━━ Passage ━━
Do measures of reactive balance control predict falls in people with stroke returning to the community?

A Mansfield, J S Wong, W E McIlroy, L Biasin, K Brunton, M Bayley, E L Inness
Physiotherapy 2015, 101 (4): 373-80

OBJECTIVE: To determine if reactive balance control measures predict falls after discharge from stroke rehabilitation.

DESIGN: Prospective cohort study.

SETTING: Rehabilitation hospital and community.

PARTICIPANTS: Independently ambulatory individuals with stroke who were discharged home after inpatient rehabilitation (n=95).

MAIN OUTCOME MEASURES: Balance and gait measures were obtained from a clinical assessment at discharge from inpatient stroke rehabilitation. Measures of reactive balance control were obtained: (1) during quiet standing; (2) when walking; and (3) in response to large postural perturbations. Participants reported falls and activity levels up to 6 months post-discharge. Logistic and Poisson regressions were used to identify measures of reactive balance control that were related to falls post-discharge.

RESULTS: Decreased paretic limb contribution to standing balance control [rate ratio 0.8, 95% confidence interval (CI) 0.7 to 1.0; P=0.011], reduced between-limb synchronisation of quiet standing balance control (rate ratio 0.9, 95% CI 0.8 to 0.9; P<0.0001), increased step length variability (rate ratio 1.4, 95% CI 1.2 to 1.7; P=0.0011) and inability to step with the blocked limb (rate ratio 1.2, 95% CI 1.0 to 1.3; P=0.013) were significantly associated with increased fall rates when controlling for age, stroke severity, functional balance and daily walking activity.

CONCLUSIONS: Impaired reactive balance control in standing and walking predicted increased risk of falls post-discharge from stroke rehabilitation. Specifically, measures that revealed the capacity of both limbs to respond to instability were related to increased risk of falls. These results suggest that post-stroke rehabilitation strategies for falls prevention should train responses to instability, and focus on remediating dyscontrol in the more-affected limb.
━━━
━━ Given information ━━
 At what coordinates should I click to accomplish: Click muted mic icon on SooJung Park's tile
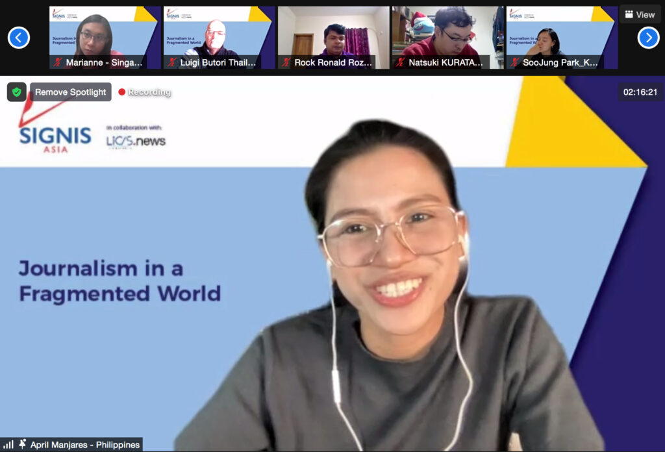coord(515,63)
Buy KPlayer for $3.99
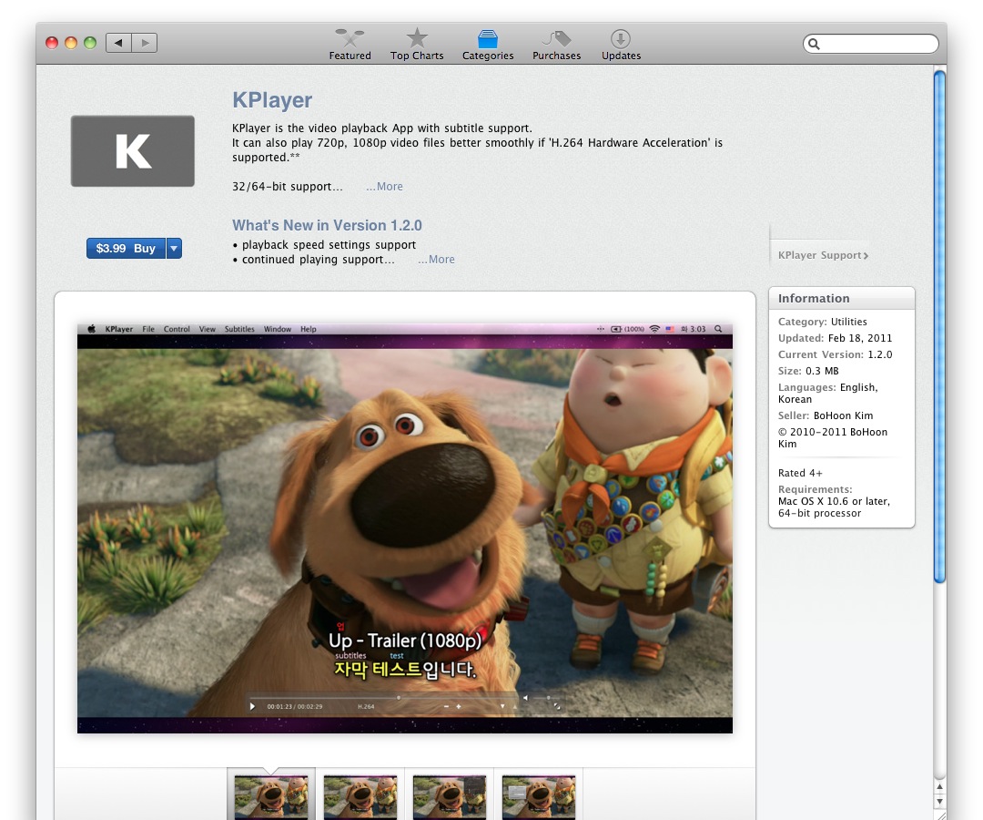Viewport: 983px width, 820px height. (x=126, y=249)
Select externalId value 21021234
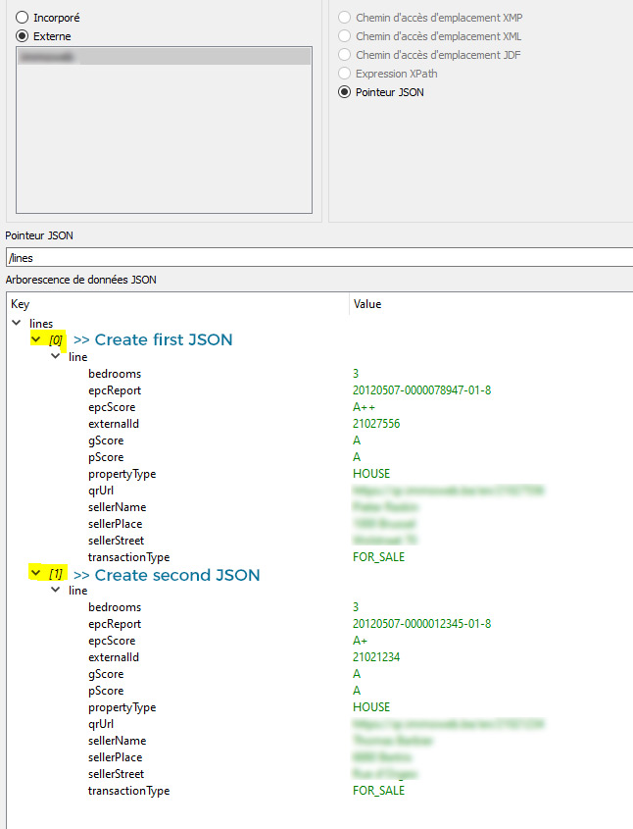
━━━
Exercise tasks:
1/ Answer these about the stroke falls study:
(a) How many people took part?
(b) For how long after discharge did participants report falls?
(c) What design did the study use?
2/ Retype the part of the stroke falls study starting with "DESIGN: Prospective cohort" and going on through "inpatient rehabilitation (n=95).".
You can do everything here without the records.

Solution list:
1/
(a) 95
(b) Up to 6 months
(c) A prospective cohort study

2/
DESIGN: Prospective cohort study.

SETTING: Rehabilitation hospital and community.

PARTICIPANTS: Independently ambulatory individuals with stroke who were discharged home after inpatient rehabilitation (n=95).